The MAJC Architecture

Instruction Set.The MAJC instruction set supports a load-store architecture, which loads information from memory into general-purpose registers before processing it and stores information back to memory from registers after processing it. The instruction set provides a rich set of operations to process information in the MAJC register file. Because the general-purpose registers are data-type agnostic, the instruction set must provide several variations of many instructions to process various data types. The instruction slices too are data-type agnostic. They allow an instruction to execute in any instruction slice, with the restriction that the first instruction in a VLIW packet has only one quarter of the instruction opcode space. Thus, not all operations are available to instructions for the first slice.

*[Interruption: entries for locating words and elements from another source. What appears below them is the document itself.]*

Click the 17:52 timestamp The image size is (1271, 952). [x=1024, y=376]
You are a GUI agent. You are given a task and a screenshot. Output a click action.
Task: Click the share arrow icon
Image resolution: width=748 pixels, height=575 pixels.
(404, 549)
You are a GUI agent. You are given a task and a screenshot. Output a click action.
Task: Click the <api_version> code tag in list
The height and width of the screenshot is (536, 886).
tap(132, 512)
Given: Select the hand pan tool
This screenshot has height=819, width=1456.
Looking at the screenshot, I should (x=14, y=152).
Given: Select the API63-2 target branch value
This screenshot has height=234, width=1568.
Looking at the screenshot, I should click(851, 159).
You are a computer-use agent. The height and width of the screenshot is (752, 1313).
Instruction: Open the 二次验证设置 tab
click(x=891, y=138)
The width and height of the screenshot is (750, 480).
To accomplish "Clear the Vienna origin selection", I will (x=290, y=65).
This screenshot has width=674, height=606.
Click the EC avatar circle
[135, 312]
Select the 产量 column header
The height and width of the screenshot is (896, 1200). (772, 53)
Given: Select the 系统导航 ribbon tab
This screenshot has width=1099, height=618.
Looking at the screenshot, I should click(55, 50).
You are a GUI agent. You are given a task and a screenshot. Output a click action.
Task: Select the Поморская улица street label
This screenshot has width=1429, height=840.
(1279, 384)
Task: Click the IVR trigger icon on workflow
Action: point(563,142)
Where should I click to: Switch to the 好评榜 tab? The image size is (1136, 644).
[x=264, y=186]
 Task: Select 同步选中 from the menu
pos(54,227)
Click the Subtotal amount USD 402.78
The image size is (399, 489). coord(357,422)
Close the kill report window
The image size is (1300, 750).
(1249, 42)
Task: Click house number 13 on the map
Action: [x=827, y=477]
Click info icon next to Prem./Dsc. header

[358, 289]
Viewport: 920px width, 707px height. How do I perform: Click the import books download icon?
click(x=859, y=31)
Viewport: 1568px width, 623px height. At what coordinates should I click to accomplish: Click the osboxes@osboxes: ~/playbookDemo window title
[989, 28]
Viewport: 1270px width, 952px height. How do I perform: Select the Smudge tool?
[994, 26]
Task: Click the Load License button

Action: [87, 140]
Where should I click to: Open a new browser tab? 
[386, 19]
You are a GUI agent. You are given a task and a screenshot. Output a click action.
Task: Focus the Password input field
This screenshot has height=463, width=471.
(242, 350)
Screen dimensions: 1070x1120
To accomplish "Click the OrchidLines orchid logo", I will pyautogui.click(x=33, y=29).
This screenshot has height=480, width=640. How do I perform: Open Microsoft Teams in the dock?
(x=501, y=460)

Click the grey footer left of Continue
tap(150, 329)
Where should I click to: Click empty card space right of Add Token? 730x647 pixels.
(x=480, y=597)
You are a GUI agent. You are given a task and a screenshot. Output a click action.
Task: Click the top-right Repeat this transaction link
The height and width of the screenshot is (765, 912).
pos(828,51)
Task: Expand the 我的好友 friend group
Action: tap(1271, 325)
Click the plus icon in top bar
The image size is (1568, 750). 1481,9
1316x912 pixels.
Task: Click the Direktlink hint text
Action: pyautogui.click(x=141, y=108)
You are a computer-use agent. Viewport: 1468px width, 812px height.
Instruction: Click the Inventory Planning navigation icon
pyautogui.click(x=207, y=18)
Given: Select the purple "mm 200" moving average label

The instruction set provides instructions for typical RISC operations such as add and shift, as well as operations that improve the performance of both broadband-service transaction processing and Java programs. It also supports instructions for predicated and speculative execution so that the compiler can extract greater instruction-level parallelism from traditional programs [35, 61].

Often, traditional instruction set architectures cannot efficiently handle modern applications. One way that MAJC counters this inefficiency is by providing an ISA capable of handling instructions with four register specifiers. With four register specifiers, the instruction set can include instructions especially important for multimedia applications, such as muladd (fused multiplication and addition), bitext (bit extract), byteshuffle, and pickc (conditional pick). These operations, which require three source operands and one destination operand, could not be implemented in traditional architectures.

Along with greater flexibility for creating a diverse and powerful instruction set, MAJC potentially provides many more general-purpose registers than a typical architecture. As previously described, up to 416 data-type-agnostic general-purpose registers let complex algorithms execute completely from the register file. This eliminates the need for additional memory instructions to fill and spill variables into and out of the register file, as would be necessary in architectures that do not support many registers. Thus, the expansive MAJC register file results in higher application performance.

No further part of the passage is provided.